**Work to complete:**
Please count the lines in the items below that contain the string "width" (case matters), and give only the number.

**The records:**

>>>

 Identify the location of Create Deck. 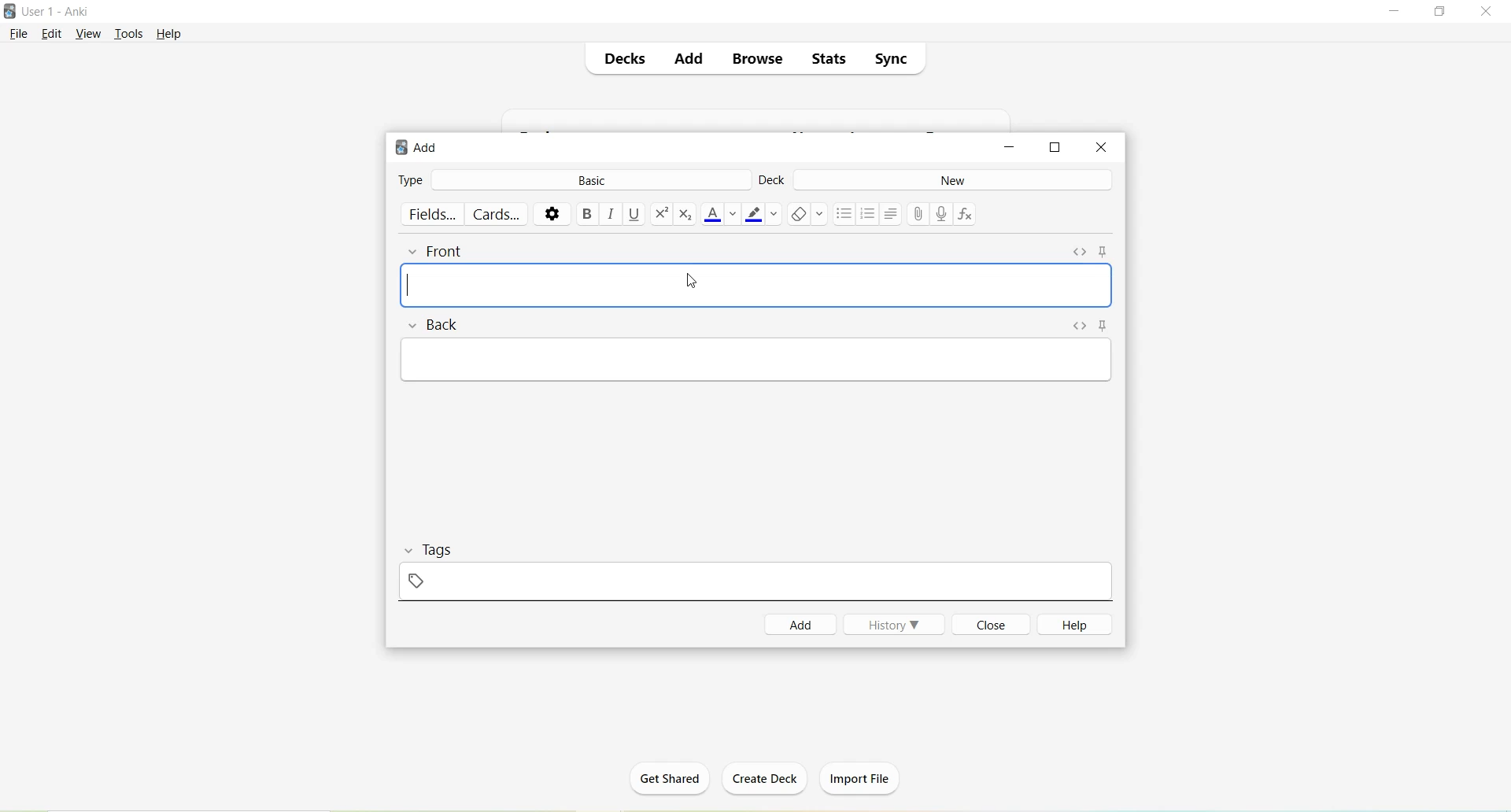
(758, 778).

<<<
>>>

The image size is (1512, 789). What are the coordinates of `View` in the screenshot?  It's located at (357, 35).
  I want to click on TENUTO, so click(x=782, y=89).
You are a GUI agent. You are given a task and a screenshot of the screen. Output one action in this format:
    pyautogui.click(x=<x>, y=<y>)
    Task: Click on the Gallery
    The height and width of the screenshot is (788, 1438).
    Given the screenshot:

<<<
>>>

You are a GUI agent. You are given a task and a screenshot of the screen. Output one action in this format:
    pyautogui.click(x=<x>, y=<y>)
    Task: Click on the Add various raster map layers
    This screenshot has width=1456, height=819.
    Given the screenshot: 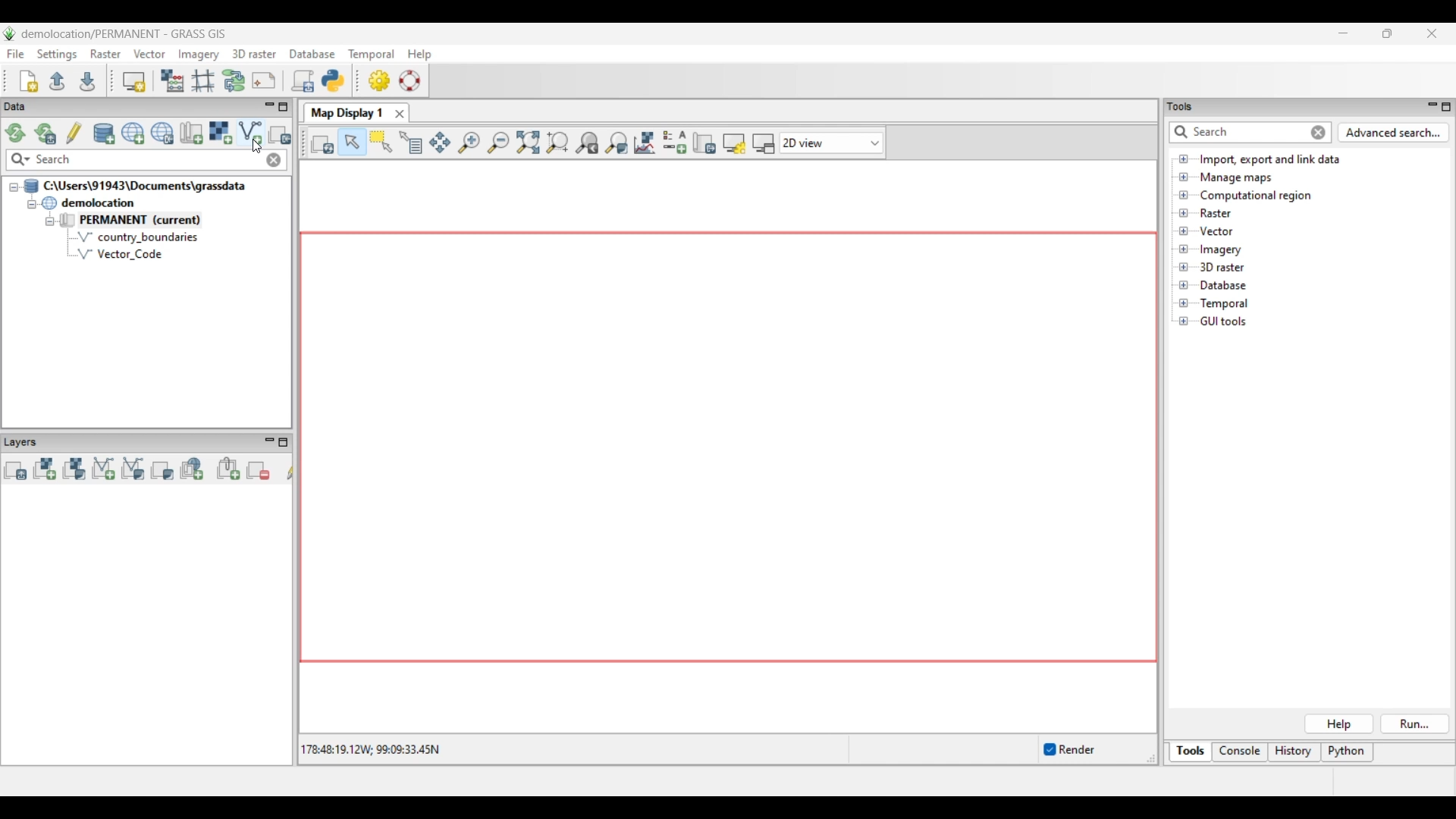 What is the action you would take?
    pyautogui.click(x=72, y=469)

<<<

**Response:**
2